Another character with a complex relationship to the past is Hester’s daughter Pearl. On one hand, the narrator states that her temperament and interests are deeply intertwined with her mother’s history, as “the warfare of Hester’s spirit, at that epoch, was perpetuated in Pearl,” and Hester recognizes Pearl’s “wild, desperate, defiant mood, the flightiness of her temper, and even some of the very cloud-shapes of gloom and despondency that had brooded in her heart” (82). Relatedly, Pearl functions both in and outside the narrative as a symbol of Hester’s prior sins, showing an immediate interest in and affinity for an even more obvious emblem of Hester’s actions: the scarlet letter itself.

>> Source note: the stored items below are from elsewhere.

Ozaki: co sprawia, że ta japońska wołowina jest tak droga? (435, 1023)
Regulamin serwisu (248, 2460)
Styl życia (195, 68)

In another sense, however, Pearl appears uniquely unconstrained by history. According to the narrator, she lacks “the disease of sadness, which almost all children, in these latter days, inherit, with the scrofula, from the troubles of their ancestors” (160-61). In fact, far from inheriting the “sadness” of her ancestors, Pearl seems for much of the narrative to have no human ancestors at all. Hester and Pearl’s first appearance in the novel contains numerous echoes of the biblical story of Jesus’s conception; Hester, for instance, claims her daughter “shall never know an earthly [father]” (63) when refusing to name her lover. As time goes on, Pearl’s eccentricities lead to additional, darker speculation about her parentage: Hester “half playfully” questions whether Pearl is truly her child, Pearl claims to have “been plucked by her mother off the bush of wild roses” (99), and much of Salem believes that Pearl was fathered by a demon.
That Salem sees Pearl as dangerous or even evil isn’t surprising, given that she exists not only outside the bounds of history and tradition, but also of society itself. Her mother’s ostracism ensures that Pearl is a “born outcast of the infantile world. An imp of evil, emblem and product of sin, she had no right among christened infants” (84). As a result, Pearl grows up with no human connections beyond the one she shares with her mother. She is so shut out of society that even in play she seems unable to imagine a social relationship that isn’t adversarial: “She never created a friend, but seemed always to be sowing broadcast the dragon’s teeth whence sprung a harvest of armed enemies, against whom she rushed to battle” (85). Pearl is instead much more at home in the natural world; the novel often likens her to a bird and at several points describes her adorning herself with things like flowers or seaweed. This wildness only makes Pearl appear more threatening to those around her; for a society like Salem, which is intolerant of any deviation from laws and norms, a person who seems unable to comprehend the very existence of those norms is inherently dangerous. This is the case with Pearl, who “[can]not be made amenable to rules” (81) no matter how hard Hester tries to discipline her.